Den Posten des Generalsekretärs der CDU nahm – nach Ruprecht Polenz — später Laurenz Meyer ein. Er bekleidete den Posten von 2000 bis 2004. Bei Frau Dr. Merkel hatte er gleich am ersten Tag bei Amtsantritt verschissen, heißt es. Er ahnte wohl, dass ein Posten in der Umgebung der Parteivorsitzenden Merkel ein Schleudersitz ist, und unter Anspielung auf seinen Vorgänger Ruprecht Polenz, der schon nach sieben Monaten aus der Kurve flog, versuchte Laurenz Meyer, der Parteivorsitzenden diskret zu drohen: „Ich habe eine viel stärkere Position als Polenz. Einen zweiten Missgriff können Sie sich nicht leisten.“ Sie konnte.

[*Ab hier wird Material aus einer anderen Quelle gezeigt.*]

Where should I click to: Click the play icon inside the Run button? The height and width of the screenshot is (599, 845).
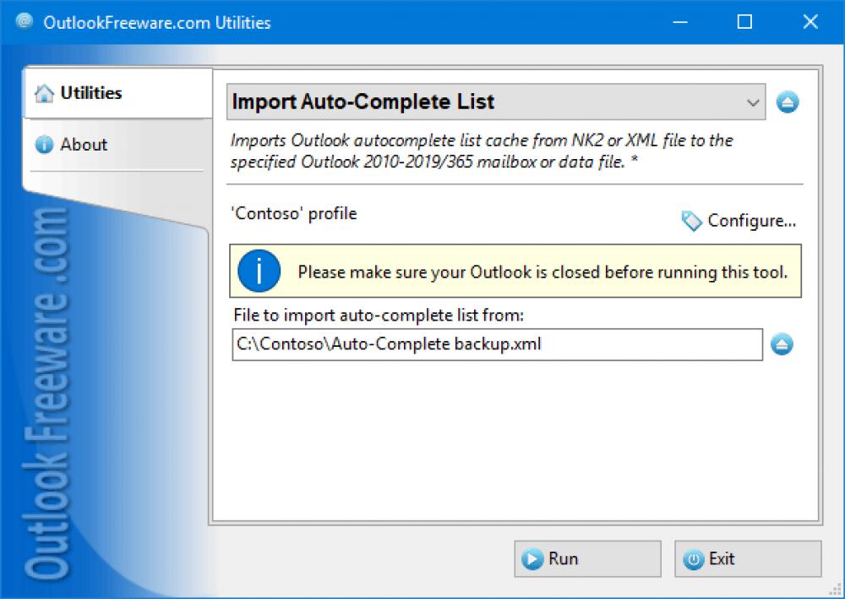(x=532, y=558)

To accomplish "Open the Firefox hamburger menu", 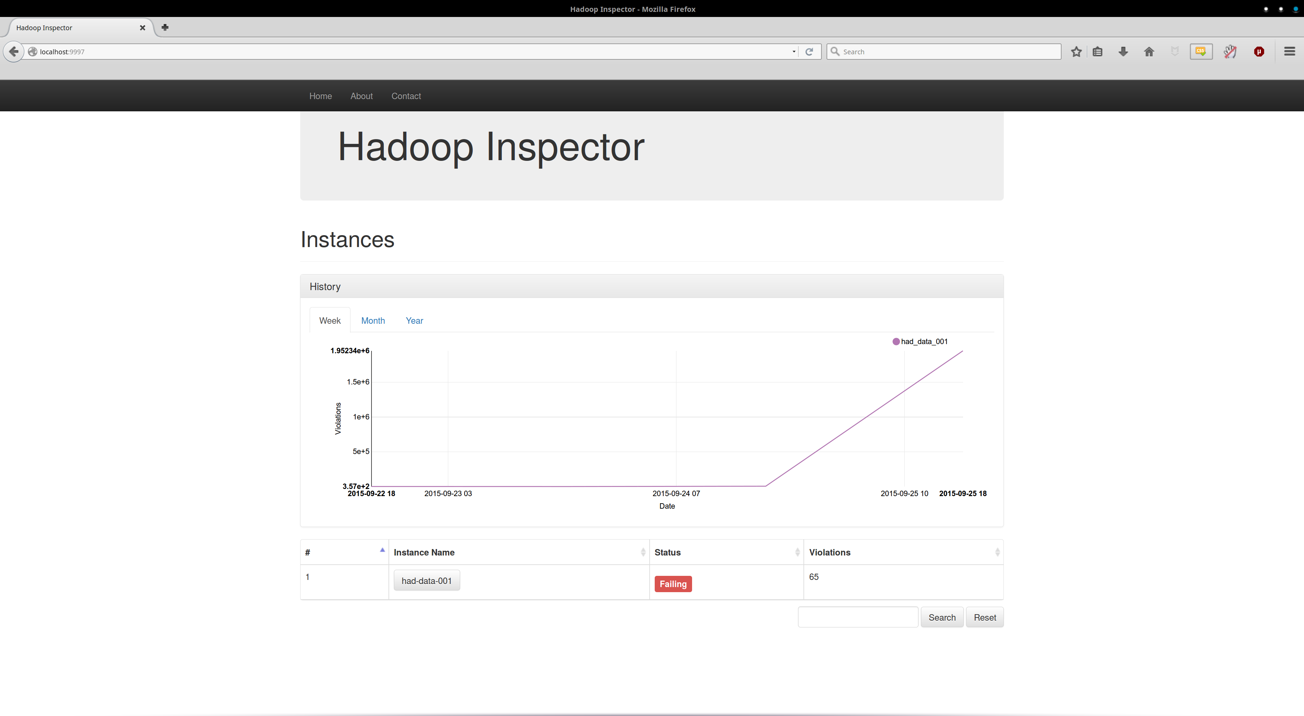I will pos(1289,52).
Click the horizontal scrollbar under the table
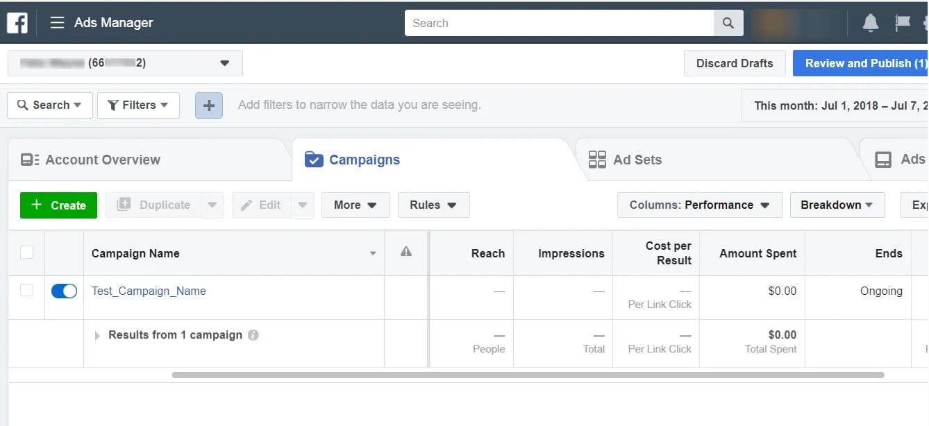 click(x=528, y=375)
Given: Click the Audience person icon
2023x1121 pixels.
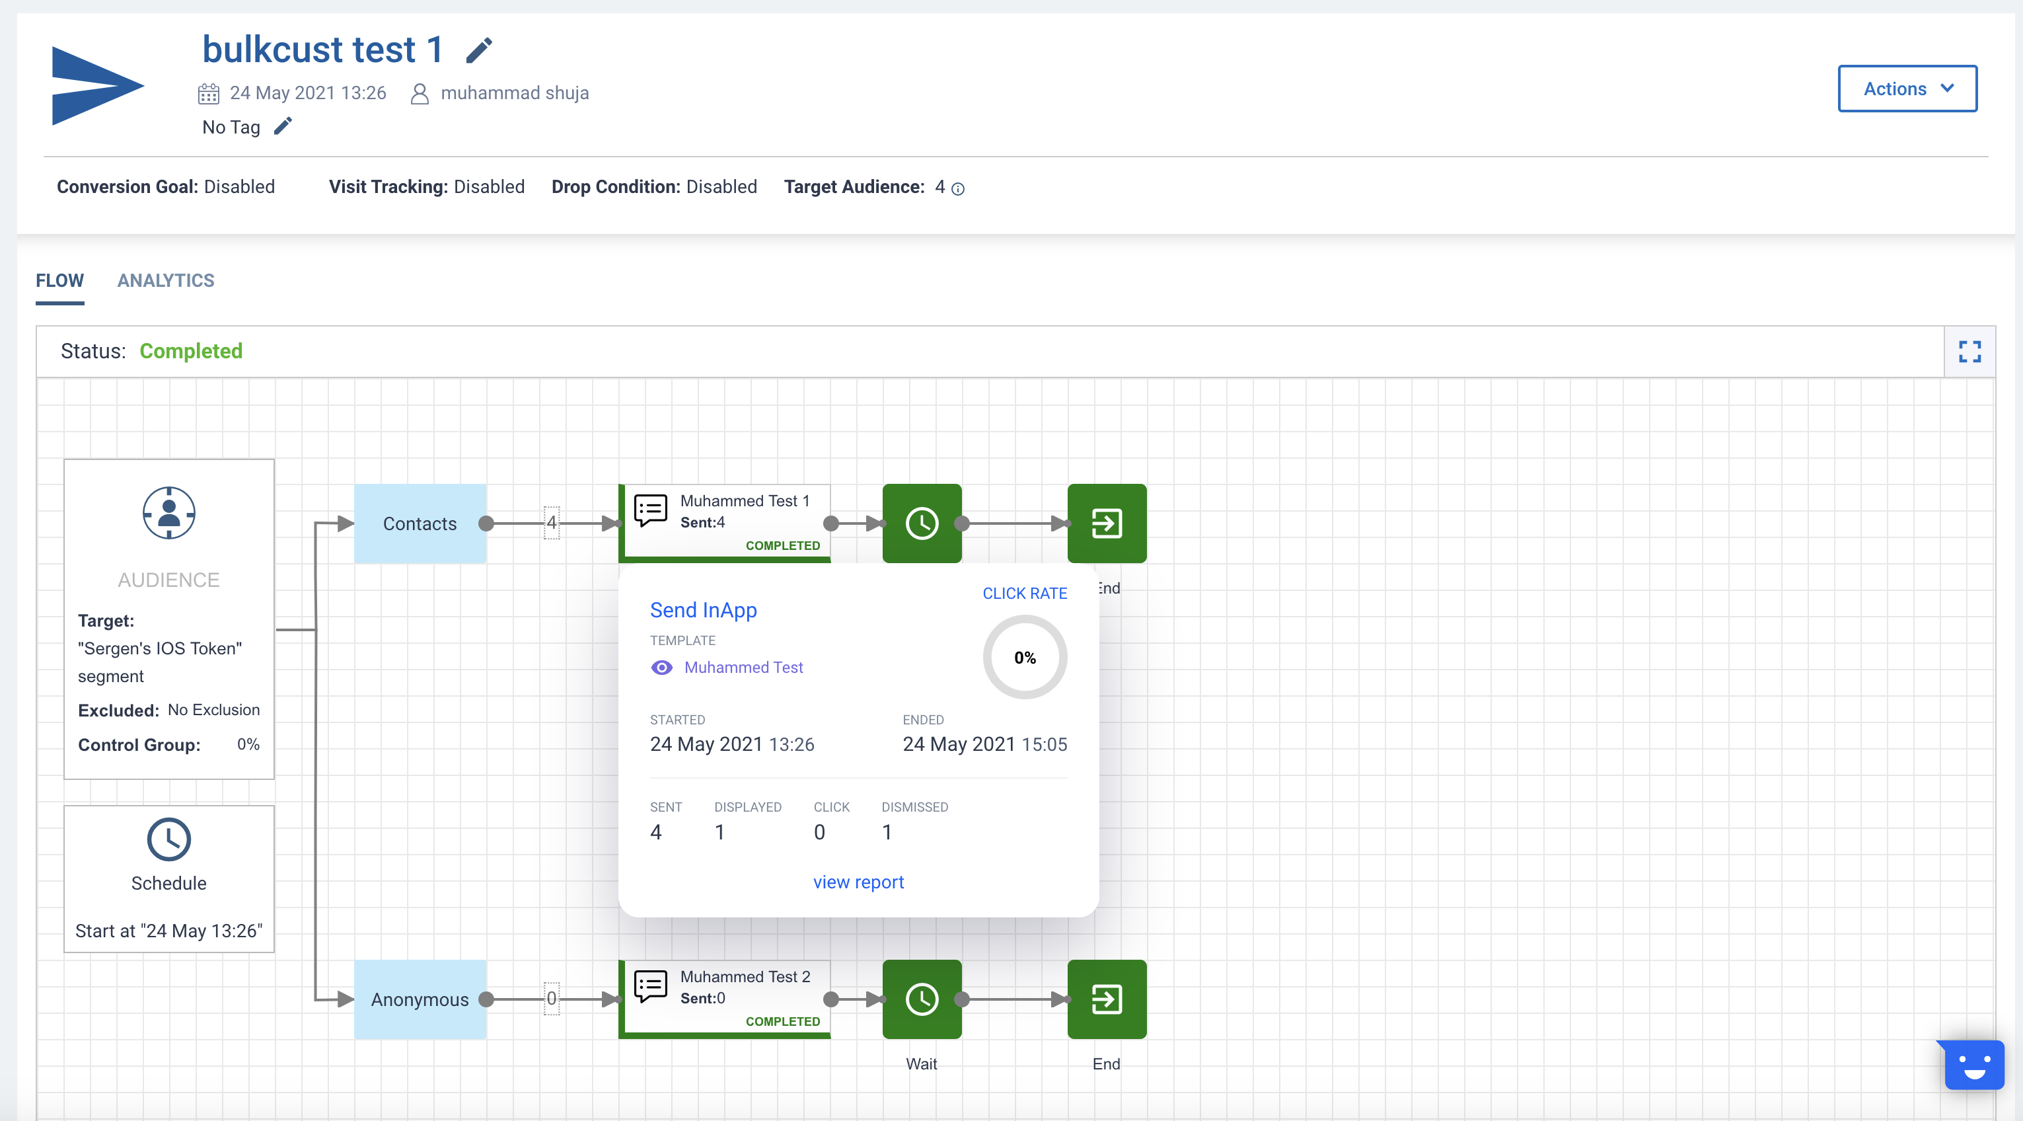Looking at the screenshot, I should tap(169, 513).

Er galt als Wirtschaftsexperte, brillanter Rhetoriker und Shooting Star der CDU: Friedrich Merz. Er war Fraktionschef der CDU und wollte eine „Steuerreform auf einem Bierdeckel“ entwerfen und machte sich schon Hoffnungen, einen Machtkampf mit Frau Dr. Merkel um den Parteivorsitz zu gewinnen. Das funktionierte nicht. Angela Merkel hielt dank Edmund Stoibers Unterstützung die Stellung und Friedrich Merz musste sich in die zweite Reihe zurückziehen. 2004 hatte er keine Lust mehr auf Machtspielchen und trat als Vizefraktionschef der CDU zurück. Er blieb noch ein paar Jahre Bundestagsmitglied, ab 2009 saß er auch nicht mehr im Bundestag.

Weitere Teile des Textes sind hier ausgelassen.